Pictures are to be left out. Return exactly the lines below from the one with "Task: Click the 删除D" up to and including the one with "the 视频号 app".

▶ INPUT MATERIAL:
........
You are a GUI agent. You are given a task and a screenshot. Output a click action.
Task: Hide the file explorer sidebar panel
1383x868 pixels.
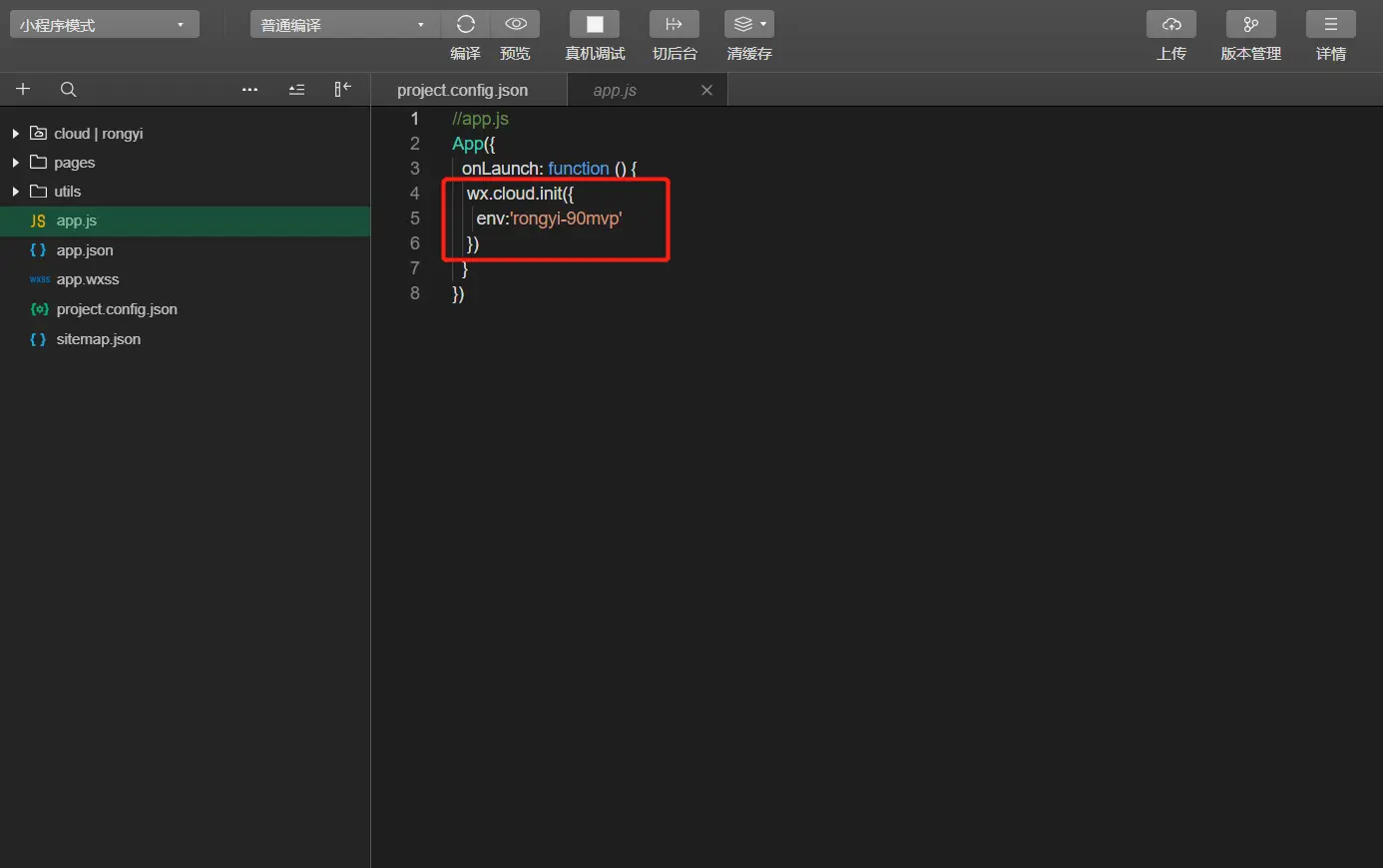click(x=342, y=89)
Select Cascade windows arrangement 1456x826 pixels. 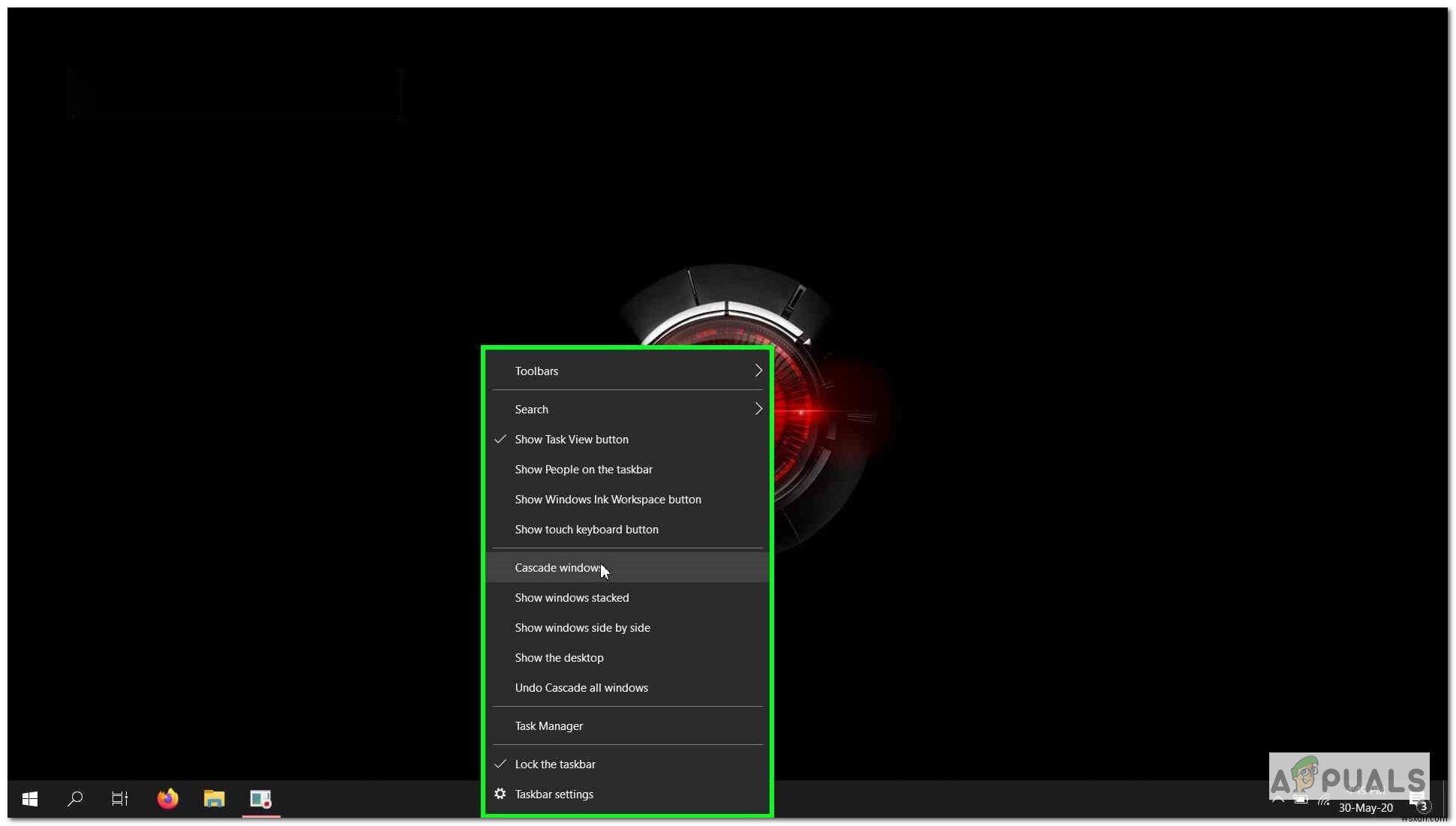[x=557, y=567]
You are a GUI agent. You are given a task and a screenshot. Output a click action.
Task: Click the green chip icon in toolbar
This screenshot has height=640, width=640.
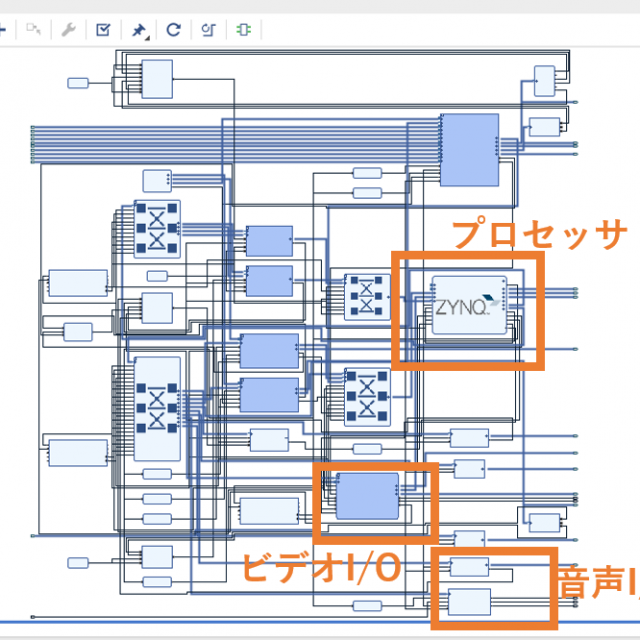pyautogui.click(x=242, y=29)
........
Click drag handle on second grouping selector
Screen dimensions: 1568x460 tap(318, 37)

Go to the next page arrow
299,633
........
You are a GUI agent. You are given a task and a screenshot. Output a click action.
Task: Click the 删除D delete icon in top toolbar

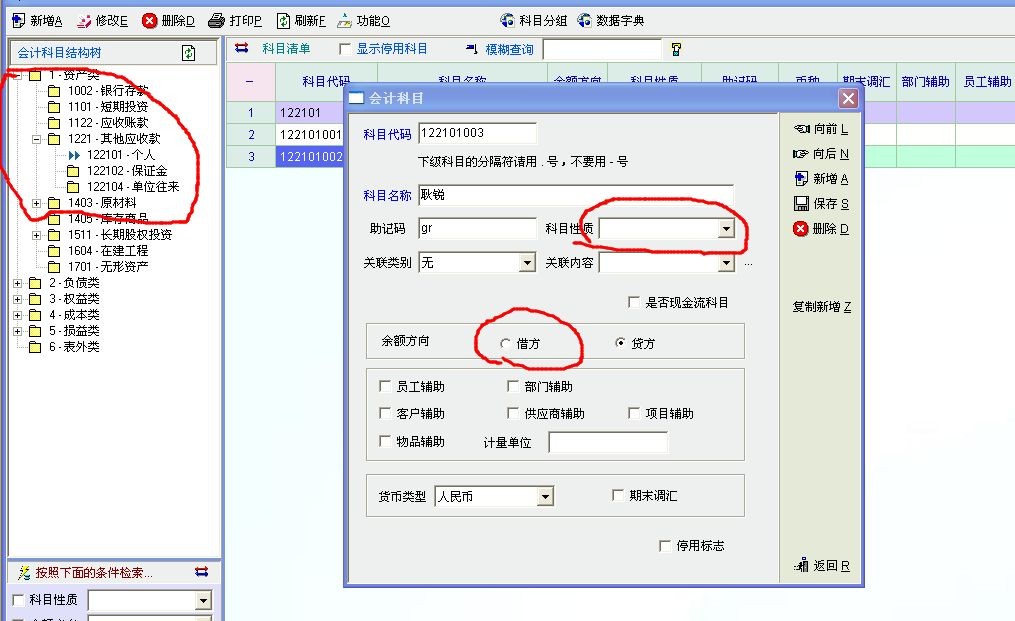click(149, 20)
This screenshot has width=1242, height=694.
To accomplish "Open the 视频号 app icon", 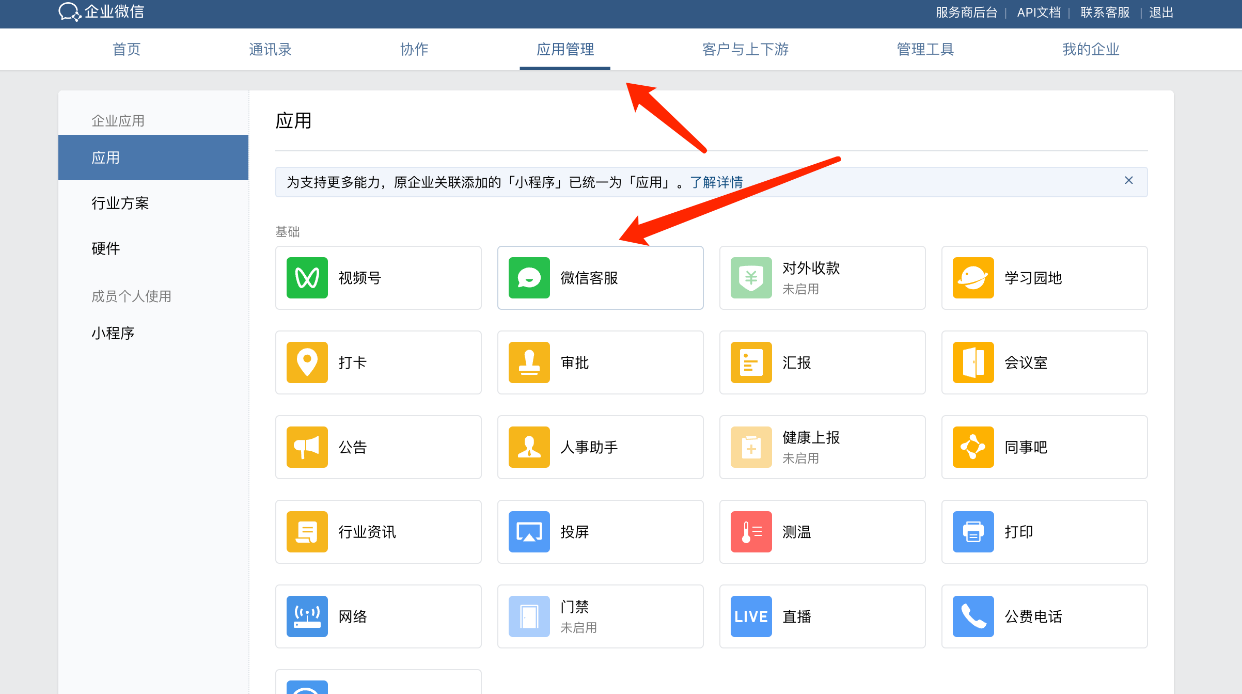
........
▶ TASK SOLUTION:
Task: Click the 删除D delete icon in top toolbar

click(149, 20)
This screenshot has width=1242, height=694.
To accomplish "Open the 视频号 app icon", 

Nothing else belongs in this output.